政府推奨から1年。昼寝のチカラについてあらためて考えてみた

 

うとうと襲ってくる眠気と戦いながら仕事をしているという人。いっそ昼寝をしませんか? え、オフィスで寝たらサボってるように思われるって?

その考え方、もしかしたらもう古いかもしれません。厚生労働省の「健康づくりのための睡眠指針2014」には、「午後の早い時刻に30分以内の短い昼寝をすることが、眠気による作業能率の改善に効果的」とあります。つまり、“国が昼寝を推奨している”というわけ。アメリカのグーグルやナイキ、P&Gなど先進的な企業では最新の快眠マシンを導入して社員の昼寝をサポートしていますし、日本でもITや企画系を中心に昼寝を推奨する企業が増加中。世の中のトレンドは、昼寝のチカラを仕事に取り入れる方向に向かっているといえます。
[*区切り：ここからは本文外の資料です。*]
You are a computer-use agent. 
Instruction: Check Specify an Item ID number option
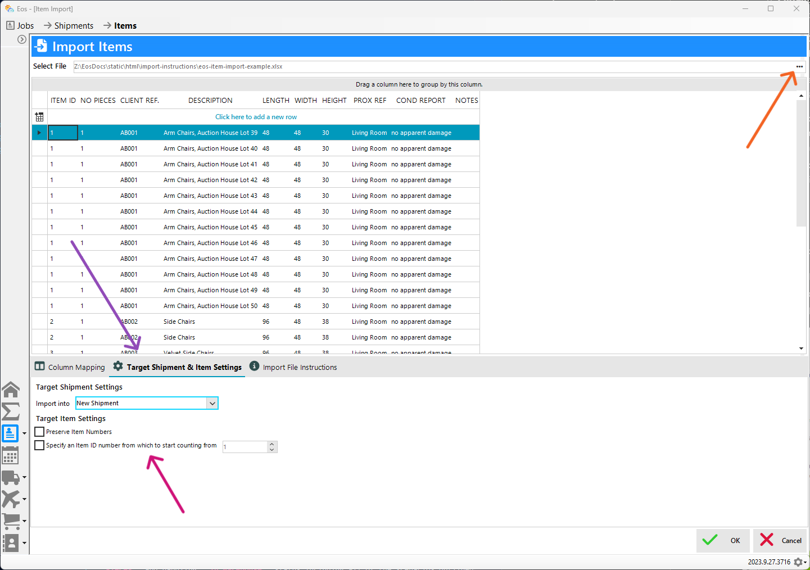pyautogui.click(x=39, y=445)
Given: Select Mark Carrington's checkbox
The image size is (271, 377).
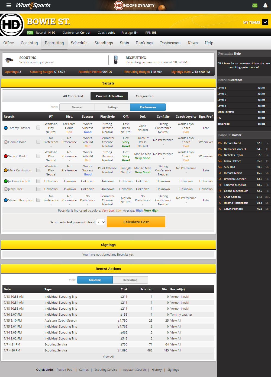Looking at the screenshot, I should point(38,170).
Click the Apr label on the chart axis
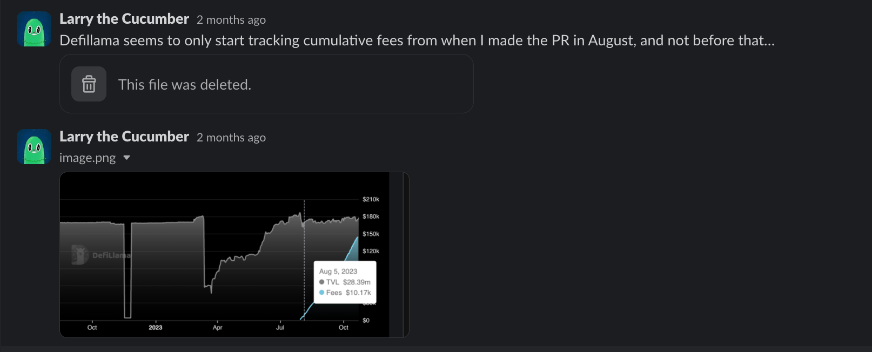Viewport: 872px width, 352px height. pos(218,327)
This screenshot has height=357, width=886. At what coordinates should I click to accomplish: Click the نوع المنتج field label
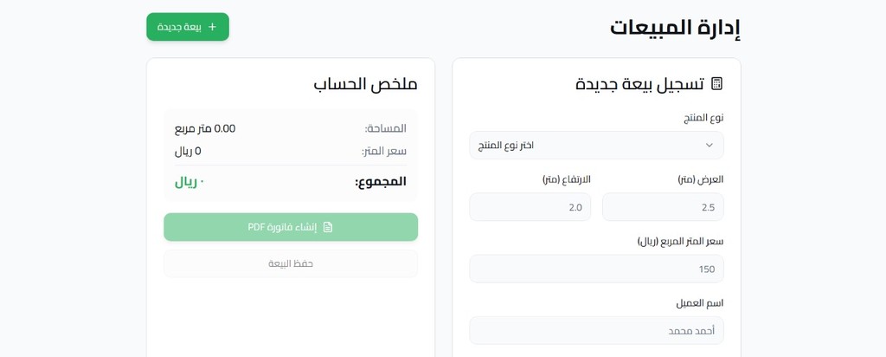(703, 117)
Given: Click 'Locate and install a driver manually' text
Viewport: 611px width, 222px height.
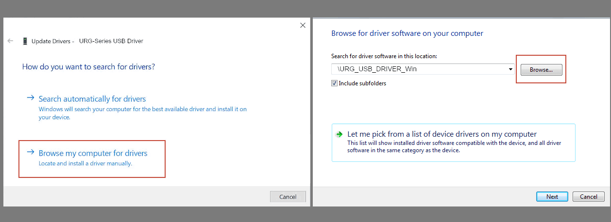Looking at the screenshot, I should coord(85,163).
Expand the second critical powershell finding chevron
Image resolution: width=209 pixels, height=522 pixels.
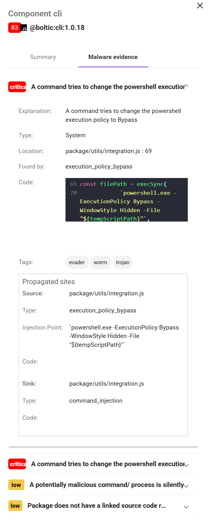(x=187, y=465)
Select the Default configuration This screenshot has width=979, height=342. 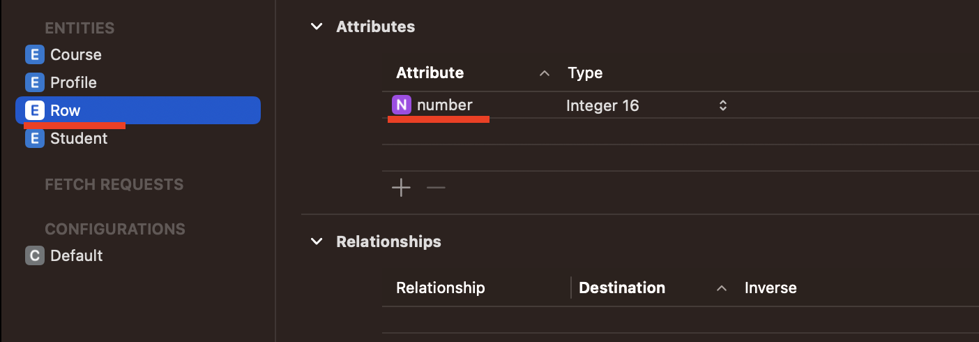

日本では不眠不休で働くことを美徳ととらえる傾向もあり、「睡眠不足くらい気合いでなんとかなる!」と思っている方も多いかもしれませんが、実は睡眠不足で働き続けることの危険性や経済損失の大きさはさまざまな調査で明らかになっています。上記の「健康づくりのための睡眠指針2014」によると、「起床後15時間以上では酒気帯び運転と同じ程度の作業能率、起床後17時間を過ぎると飲酒運転と同じ作業能率まで低下する」のだそう。つまり、朝6時に起きたら、21時頃にはまともに仕事ができる状態ではなくなっている、ということ。……効率が悪いを通り越して、ちょっと恐ろしさを感じます。
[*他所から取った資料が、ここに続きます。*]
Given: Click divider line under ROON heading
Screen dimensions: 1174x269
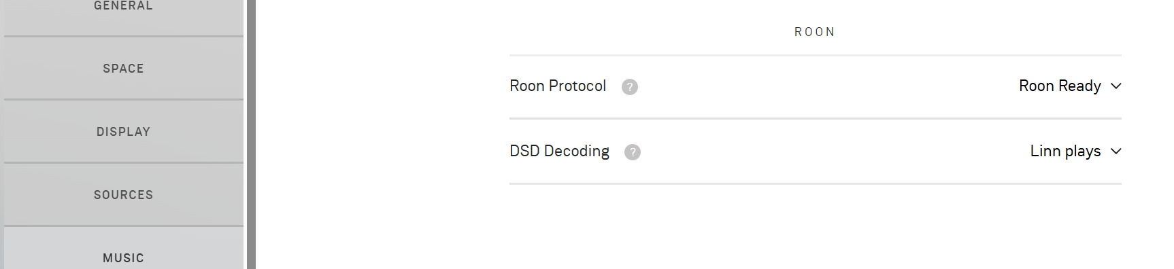Looking at the screenshot, I should 815,55.
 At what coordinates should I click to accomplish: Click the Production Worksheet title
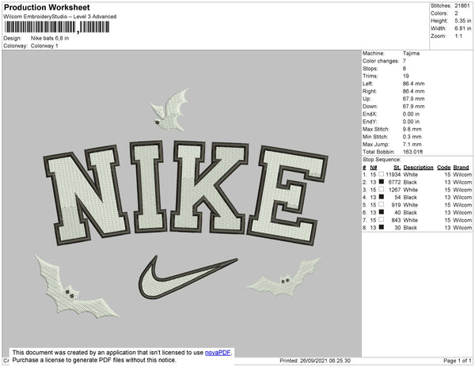pyautogui.click(x=47, y=8)
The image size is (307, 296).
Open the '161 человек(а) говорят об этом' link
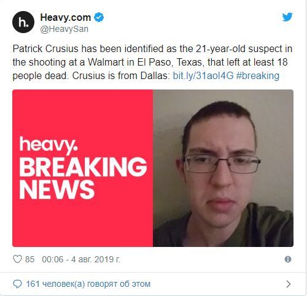point(88,284)
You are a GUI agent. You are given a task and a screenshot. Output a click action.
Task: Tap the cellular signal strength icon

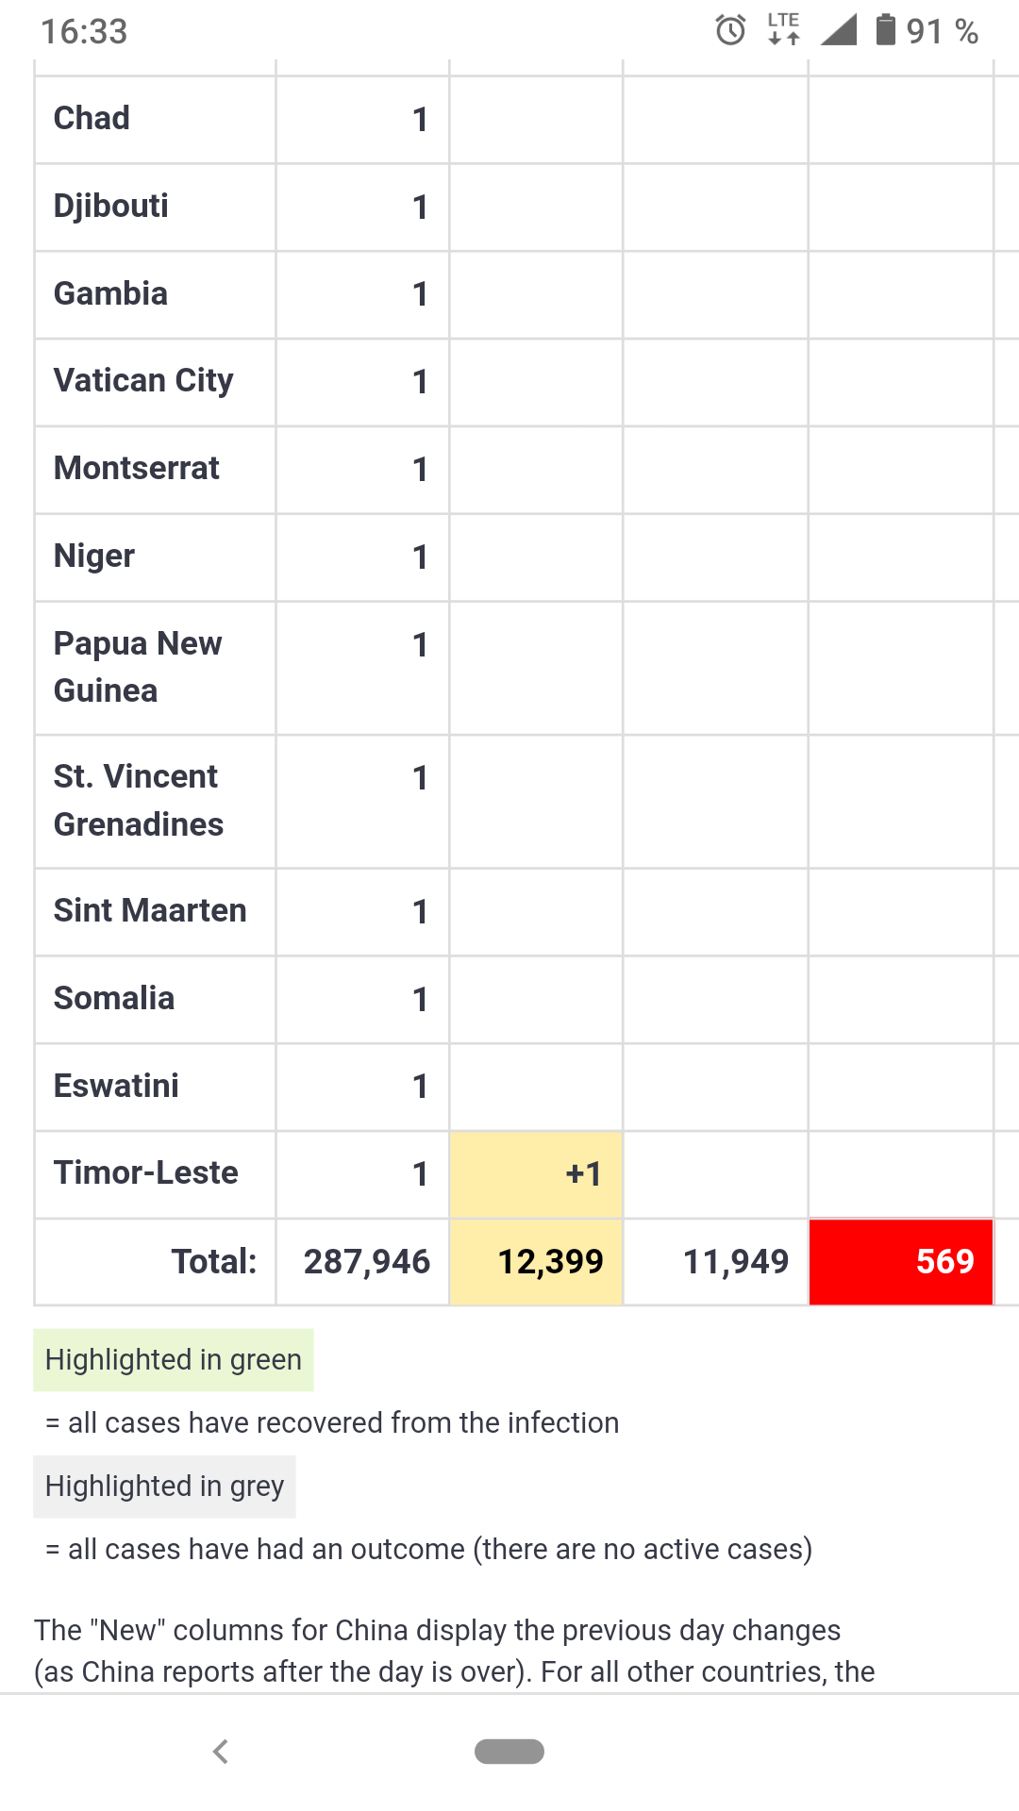[x=838, y=29]
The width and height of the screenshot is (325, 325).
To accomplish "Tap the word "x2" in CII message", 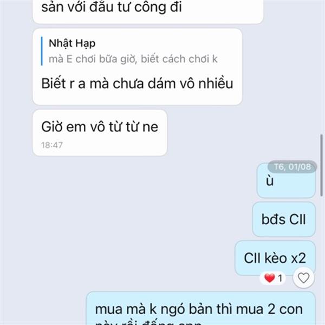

たった15~30分程度の昼寝で脳がリフレッシュされて仕事がはかどり、ミスが減るのであれば、ぜひとも取り入れたいところ。とはいえ、昼寝推奨派の企業はまだ一部ですし、自主的に昼寝を取り入れるにしても上司の目が気になります。安心してオフィスで昼寝をするためには、以下のような準備が必要です。

・職場の理解を得ておく。
・昼寝中に業務が滞らないようにスケジュール管理をしっかりする。
・昼寝の時間を決め、寝過ぎない。
・普段から規則正しい生活をして、体のリズムを整えておく。

オフィスでの昼寝を公認してもらうためには、仕事できちんと結果を出すことも大切。また、昼寝が長過ぎると夜に眠れなくなり、不眠のスパイラルに陥ります。眠気を感じたときに3時ぐらいまでならば15~30分程度を上限とし、メリハリのある昼寝を心がけましょう。目が覚めた後のすっきり感は、なかなかクセになりますよ!
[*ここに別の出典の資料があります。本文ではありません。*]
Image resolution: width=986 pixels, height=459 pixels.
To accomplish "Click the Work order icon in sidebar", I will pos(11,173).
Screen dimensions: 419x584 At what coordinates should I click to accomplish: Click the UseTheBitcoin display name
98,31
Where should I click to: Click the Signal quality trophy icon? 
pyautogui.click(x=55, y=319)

ちなみに、昼寝と聞いて思い浮かべるのがスペインの「シエスタ」。しかし実は「シエスタ」=昼寝ではなく、13~16時までを昼休みとして食事や昼寝、リラックスタイムにあてる習慣をいいます。…ということは、日中にリラックスできる時間をつくれれば、必ずしも昼寝でなくてもよいのかも? 「オフィスで昼寝はちょっとまずい」という人は、効率よく気分転換して脳をリフレッシュさせる“自己流シエスタ”の方法を見つけてみてはいかがでしょうか。